Google, Twitter and eBay Support Summer Camps Teaching Girls The Power Of HTML And App Development

Gender roles have been around for years and have prevented males and females from acquiring certain positions they were qualified for in the job market.

To combat this sexism, a handful of summer camps are erecting around the country whos main objective is to teach young girls the art of coding html and learning to develop modern day apps.

This field is currently dominated by men. One program called Girls Who Code is an eight-week New York summer camp that teaches 20 high school girls and gives them tech training. Eight hours a day, Monday through Friday, the young women learn about a wide variety of tech topics from robotics to website design.

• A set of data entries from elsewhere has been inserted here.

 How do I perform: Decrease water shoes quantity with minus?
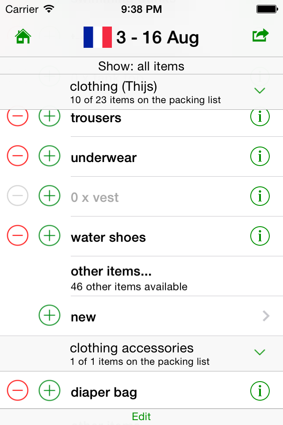[x=18, y=236]
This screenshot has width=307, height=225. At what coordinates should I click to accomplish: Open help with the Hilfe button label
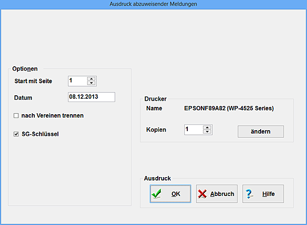tap(268, 194)
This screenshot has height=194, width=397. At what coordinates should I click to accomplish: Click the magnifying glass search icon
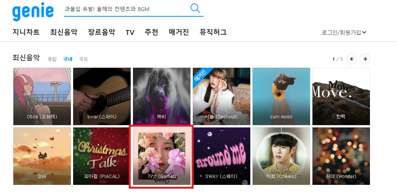pyautogui.click(x=195, y=8)
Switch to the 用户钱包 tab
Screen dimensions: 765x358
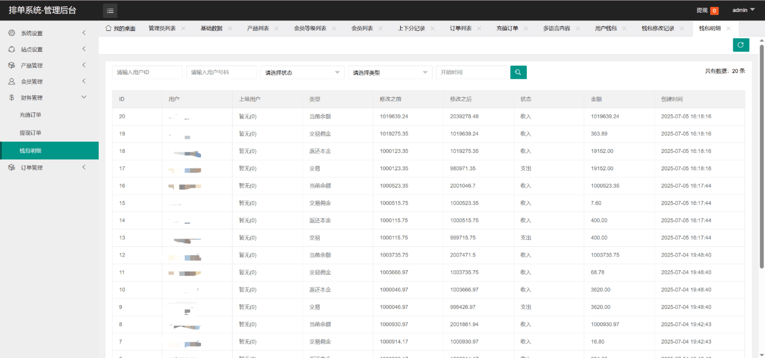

The young women are also embraced by the presence of top level people in the business. Guest speakers include an eBay executive, a venture capitalist and a technology entrepreneur among some other in-the-know tech personalities. 

The students get to go on non-conventional field trips to places like Facebook, Google and Twitter.

The final project for these prospective tech savvy young ladies is far from the normal research paper that most students are used to. Girls Who Code students must develop and present an app as a final project.

"All the field trips have been so interesting and I can always find myself relating to parts of the topics presented," said 15-year-old Mahlika George, who's heading into her junior year at Medgar Evers College Preparatory School.

Girls Who Code founder Reshma Saujani said the organization hopes to get more girls interested in technology and consider the field as a real career possibility.

"I think young girls really internalize that sense that we're not good at math and science," Saujani said. "I don't want a young girl to feel that way."

According to the U.S. Department of Commerce, just 24% of women hold STEM jobs -- occupations in science, technology, engineering or math. Only 12.7% of bachelor's degrees in computer science, computer engineering and information were received by women in the 2010-2011 school year, according to the most recent data from the Computer Research Association.

It's a gender gap that businesses are longing to fix. Women are more active Internet users than men, according to data from Pew, and they are far more engaged in social media.

That's precisely why Twitter has become involved in the tech summer camp. As a partner of the program, the microblogging site admitted in arecent blog post that it has invested in rallying young women into technology, because "having more female engineers on staff leads to having an even better working environment at Twitter."

This program could prove beneficial in the future for women and their abilities to earn tech jobs.